**Job:** Render every line of the entries below as a numbered list, omitting any blank lines.
--- Start of Material for this task ---
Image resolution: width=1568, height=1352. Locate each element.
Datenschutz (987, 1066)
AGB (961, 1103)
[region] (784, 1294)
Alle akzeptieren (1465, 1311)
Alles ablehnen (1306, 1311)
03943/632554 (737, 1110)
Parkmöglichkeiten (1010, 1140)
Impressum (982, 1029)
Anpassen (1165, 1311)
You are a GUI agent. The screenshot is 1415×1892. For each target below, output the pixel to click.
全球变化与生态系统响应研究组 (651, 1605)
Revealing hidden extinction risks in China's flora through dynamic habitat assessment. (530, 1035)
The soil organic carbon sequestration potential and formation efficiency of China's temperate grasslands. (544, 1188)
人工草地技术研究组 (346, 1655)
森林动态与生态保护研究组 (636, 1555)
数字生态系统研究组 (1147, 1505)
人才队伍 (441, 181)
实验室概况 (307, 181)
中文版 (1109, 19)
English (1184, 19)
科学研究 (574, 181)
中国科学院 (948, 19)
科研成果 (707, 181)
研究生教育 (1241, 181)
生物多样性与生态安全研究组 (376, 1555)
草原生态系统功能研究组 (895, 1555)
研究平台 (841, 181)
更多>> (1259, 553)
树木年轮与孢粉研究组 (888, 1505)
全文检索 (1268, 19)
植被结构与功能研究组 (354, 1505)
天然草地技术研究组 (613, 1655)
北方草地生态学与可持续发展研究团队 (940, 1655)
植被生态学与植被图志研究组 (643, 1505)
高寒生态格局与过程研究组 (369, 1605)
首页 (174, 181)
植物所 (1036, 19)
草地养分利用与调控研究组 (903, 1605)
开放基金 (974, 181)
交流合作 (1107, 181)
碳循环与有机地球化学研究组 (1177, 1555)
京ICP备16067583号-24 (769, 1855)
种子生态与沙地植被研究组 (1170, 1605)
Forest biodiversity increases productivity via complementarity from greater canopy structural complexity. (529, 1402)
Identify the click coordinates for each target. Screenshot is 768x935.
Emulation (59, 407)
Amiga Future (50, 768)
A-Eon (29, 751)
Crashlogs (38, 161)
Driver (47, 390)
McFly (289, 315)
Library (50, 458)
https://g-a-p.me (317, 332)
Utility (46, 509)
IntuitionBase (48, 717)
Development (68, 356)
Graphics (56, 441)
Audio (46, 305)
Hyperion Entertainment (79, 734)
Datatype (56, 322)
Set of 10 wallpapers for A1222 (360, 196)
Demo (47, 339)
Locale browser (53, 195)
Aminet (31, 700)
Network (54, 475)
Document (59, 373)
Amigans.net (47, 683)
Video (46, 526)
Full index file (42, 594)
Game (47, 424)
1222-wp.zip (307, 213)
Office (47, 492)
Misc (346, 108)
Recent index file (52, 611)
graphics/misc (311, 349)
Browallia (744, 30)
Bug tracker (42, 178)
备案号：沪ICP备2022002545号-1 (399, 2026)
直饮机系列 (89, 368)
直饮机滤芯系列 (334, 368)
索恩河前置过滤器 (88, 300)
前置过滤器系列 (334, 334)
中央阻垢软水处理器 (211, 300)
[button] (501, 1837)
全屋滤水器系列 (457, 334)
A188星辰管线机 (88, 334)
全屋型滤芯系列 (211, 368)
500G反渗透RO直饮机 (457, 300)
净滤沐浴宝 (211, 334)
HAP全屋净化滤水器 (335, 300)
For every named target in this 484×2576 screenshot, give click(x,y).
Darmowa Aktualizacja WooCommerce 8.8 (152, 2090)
--- End of Material for this task ---
**Exercise output:**
1. Image resolution: width=1568, height=1352. Locate each element.
2. Datenschutz (987, 1066)
3. AGB (961, 1103)
4. [region] (784, 1294)
5. Alle akzeptieren (1465, 1311)
6. Alles ablehnen (1306, 1311)
7. 03943/632554 (737, 1110)
8. Parkmöglichkeiten (1010, 1140)
9. Impressum (982, 1029)
10. Anpassen (1165, 1311)
11. You are a GUI agent. The screenshot is 1415×1892. For each target below, output the pixel to click.
12. 全球变化与生态系统响应研究组 (651, 1605)
13. Revealing hidden extinction risks in China's flora through dynamic habitat assessment. (530, 1035)
14. The soil organic carbon sequestration potential and formation efficiency of China's temperate grasslands. (544, 1188)
15. 人工草地技术研究组 (346, 1655)
16. 森林动态与生态保护研究组 (636, 1555)
17. 数字生态系统研究组 (1147, 1505)
18. 人才队伍 (441, 181)
19. 实验室概况 (307, 181)
20. 中文版 (1109, 19)
21. English (1184, 19)
22. 科学研究 (574, 181)
23. 中国科学院 (948, 19)
24. 科研成果 (707, 181)
25. 研究生教育 (1241, 181)
26. 生物多样性与生态安全研究组 (376, 1555)
27. 草原生态系统功能研究组 (895, 1555)
28. 研究平台 (841, 181)
29. 更多>> (1259, 553)
30. 树木年轮与孢粉研究组 (888, 1505)
31. 全文检索 (1268, 19)
32. 植被结构与功能研究组 (354, 1505)
33. 天然草地技术研究组 (613, 1655)
34. 北方草地生态学与可持续发展研究团队 (940, 1655)
35. 植被生态学与植被图志研究组 (643, 1505)
36. 高寒生态格局与过程研究组 (369, 1605)
37. 首页 (174, 181)
38. 植物所 (1036, 19)
39. 草地养分利用与调控研究组 (903, 1605)
40. 开放基金 (974, 181)
41. 交流合作 (1107, 181)
42. 碳循环与有机地球化学研究组 (1177, 1555)
43. 京ICP备16067583号-24 (769, 1855)
44. 种子生态与沙地植被研究组 (1170, 1605)
45. Forest biodiversity increases productivity via complementarity from greater canopy structural complexity. (529, 1402)
46. Identify the click coordinates for each target. Screenshot is 768x935.
47. Emulation (59, 407)
48. Amiga Future (50, 768)
49. A-Eon (29, 751)
50. Crashlogs (38, 161)
51. Driver (47, 390)
52. McFly (289, 315)
53. Library (50, 458)
54. https://g-a-p.me (317, 332)
55. Utility (46, 509)
56. IntuitionBase (48, 717)
57. Development (68, 356)
58. Graphics (56, 441)
59. Audio (46, 305)
60. Hyperion Entertainment (79, 734)
61. Datatype (56, 322)
62. Set of 10 wallpapers for A1222 (360, 196)
63. Demo (47, 339)
64. Locale browser (53, 195)
65. Aminet (31, 700)
66. Network (54, 475)
67. Document (59, 373)
68. Amigans.net (47, 683)
69. Video (46, 526)
70. Full index file (42, 594)
71. Game (47, 424)
72. 1222-wp.zip (307, 213)
73. Office (47, 492)
74. Misc (346, 108)
75. Recent index file (52, 611)
76. graphics/misc (311, 349)
77. Browallia (744, 30)
78. Bug tracker (42, 178)
79. 备案号：沪ICP备2022002545号-1 (399, 2026)
80. 直饮机系列 (89, 368)
81. 直饮机滤芯系列 (334, 368)
82. 索恩河前置过滤器 (88, 300)
83. 前置过滤器系列 (334, 334)
84. 中央阻垢软水处理器 (211, 300)
85. [button] (501, 1837)
86. 全屋滤水器系列 (457, 334)
87. A188星辰管线机 (88, 334)
88. 全屋型滤芯系列 (211, 368)
89. 500G反渗透RO直饮机 (457, 300)
90. 净滤沐浴宝 (211, 334)
91. HAP全屋净化滤水器 (335, 300)
92. For every named target in this 484×2576 screenshot, give click(x,y).
93. Darmowa Aktualizacja WooCommerce 8.8 (152, 2090)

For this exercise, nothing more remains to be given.